Quem, dentre os que já se dedicaram a esse tipo de estudo, com a macroeconomia de nosso sistema produtivo vista em suas amplas linhas de desenvolvimento, com o objetivo de projetar o futuro possível de abundância material do nosso povo – quem, eu perguntava, foi além dele na compreensão do que fomos e do que podemos ser? Consciente da importância das pesquisas de Tribuzi, o Corecon, até janeiro deste ano dirigido por Dilma Pinheiro, como presidente, e Cursino Raposo Moreira, como vice-presidente, promoveu esta segunda edição (a primeira foi feita por Joaquim Itapary e editada em 1981 pela antiga Fipes, hoje Imesc) com o apoio da Vale e do Sebrae–Maranhão. Convocado para a tarefa de direção editorial, dediquei alguns meses à produção notas ao texto e às tabelas, identificação de fontes, elaboração de índice remissivo e cronologia do autor, e à atualização ortográfica do texto e sua revisão gramatical. Tenha-se em mente o fato de ser a Formação obra póstuma, condição geradora de muitas dificuldades editoriais.
Menciono, ainda, porque justo é mencionar, o trabalho do fotógrafo Edgar Rocha. Foi dele a concepção do leiaute, no tamanho 26 x 26 cm e, sobretudo, a realização de pesquisa iconográfica sobre o autor e tratamento das imagens com vista a adequá-las às exigências do Corecon de um trabalho de alta qualidade gráfica. O leitor saberá bem avaliar a beleza do produto final, quando o tiver em mãos a partir do dia 2 de fevereiro, data de seu lançamento na Associação Comercial do Maranhão, às 19 horas.
É interessante o leitor ter esta informação. Dilma e Cursino, hoje ex-dirigentes do Conselho, adiaram a data de lançamento para 2 de fevereiro – não o promovendo ainda durante sua gestão –, porque esse é o dia do nascimento de Tribuzi. Desse modo, prestaram homenagem adicional a ele. O atual presidente, Heloizo Jerônimo Leite, certo da importância do evento para o órgão sob sua direção, tem se empenhado em tudo a seu alcance a fim de assegurar o brilhantismo da festa na Associação Comercial e não poupou esforços na superação com rapidez de eventuais obstáculos burocráticos à finalização do trabalho.

Enunciado A:
Responda, com base no texto sobre a nova edição da obra de Tribuzi:
(i) Em que ano foi editada a primeira edição?
(ii) Qual é o tamanho do leiaute concebido por Edgar Rocha?
(iii) Por que o lançamento foi marcado para 2 de fevereiro?
Enunciado B: Reproduza fielmente o trecho do texto sobre a nova edição da obra de Tribuzi que se inicia com as palavras "É interessante o" e se encerra com "finalização do trabalho.".
Enunciado C: Relacione todas as pessoas mencionadas pelo nome no texto sobre a nova edição da obra de Tribuzi.
A listagem não tem nenhum papel no que se pede aqui.

Dados:
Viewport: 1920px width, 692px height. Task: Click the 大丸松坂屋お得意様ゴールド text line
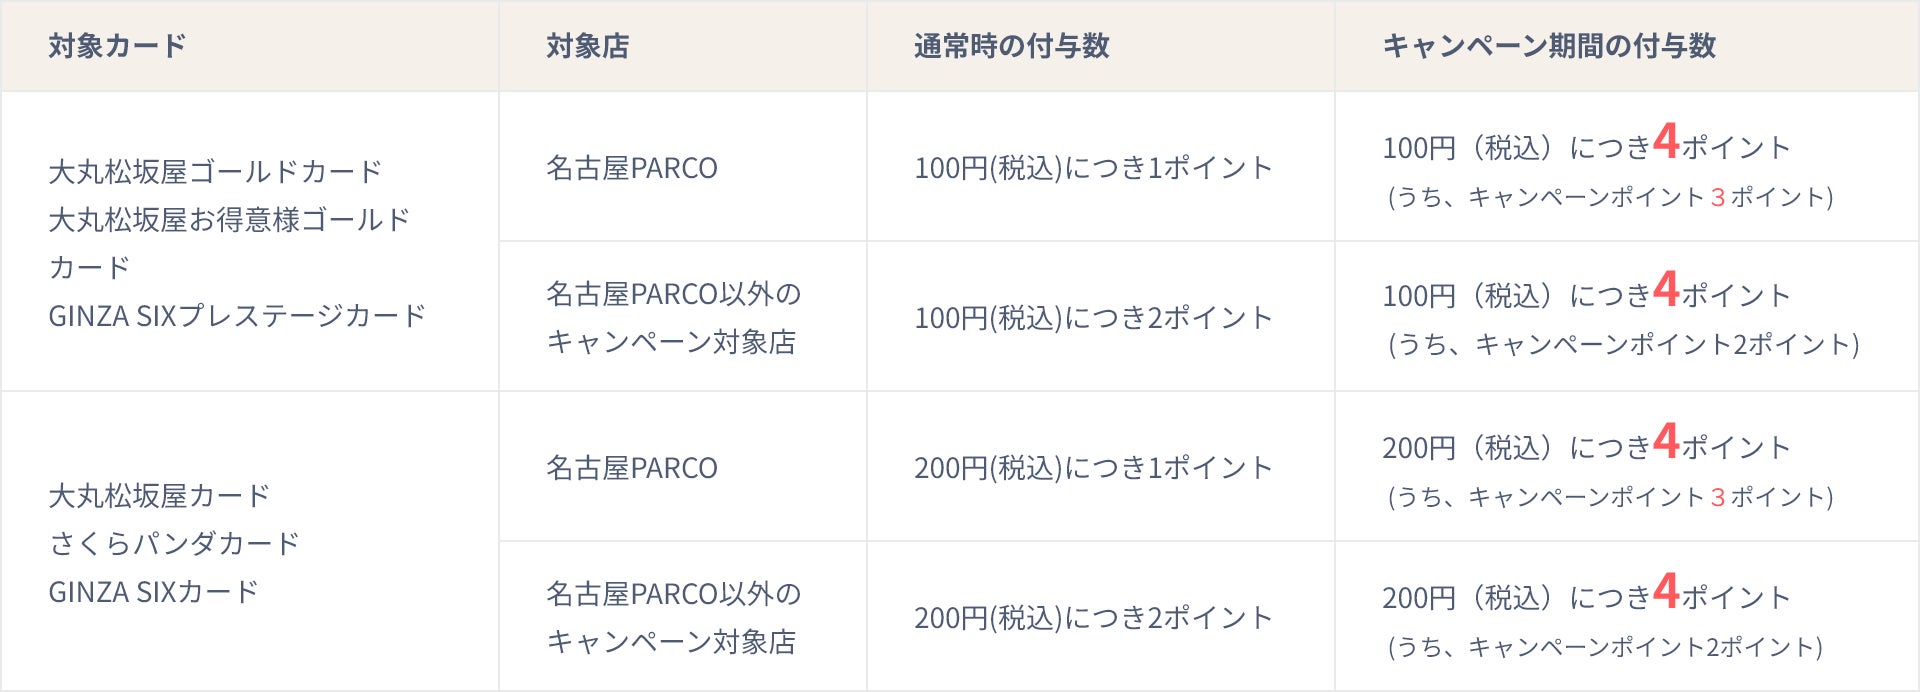point(229,220)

Resolução completa A:
(i) Em 1981.
(ii) 26 x 26 cm.
(iii) Porque esse é o dia do nascimento de Tribuzi.

Resolução completa B:
É interessante o leitor ter esta informação. Dilma e Cursino, hoje ex-dirigentes do Conselho, adiaram a data de lançamento para 2 de fevereiro – não o promovendo ainda durante sua gestão –, porque esse é o dia do nascimento de Tribuzi. Desse modo, prestaram homenagem adicional a ele. O atual presidente, Heloizo Jerônimo Leite, certo da importância do evento para o órgão sob sua direção, tem se empenhado em tudo a seu alcance a fim de assegurar o brilhantismo da festa na Associação Comercial e não poupou esforços na superação com rapidez de eventuais obstáculos burocráticos à finalização do trabalho.

Resolução completa C:
Tribuzi
Dilma Pinheiro
Cursino Raposo Moreira
Joaquim Itapary
Edgar Rocha
Heloizo Jerônimo Leite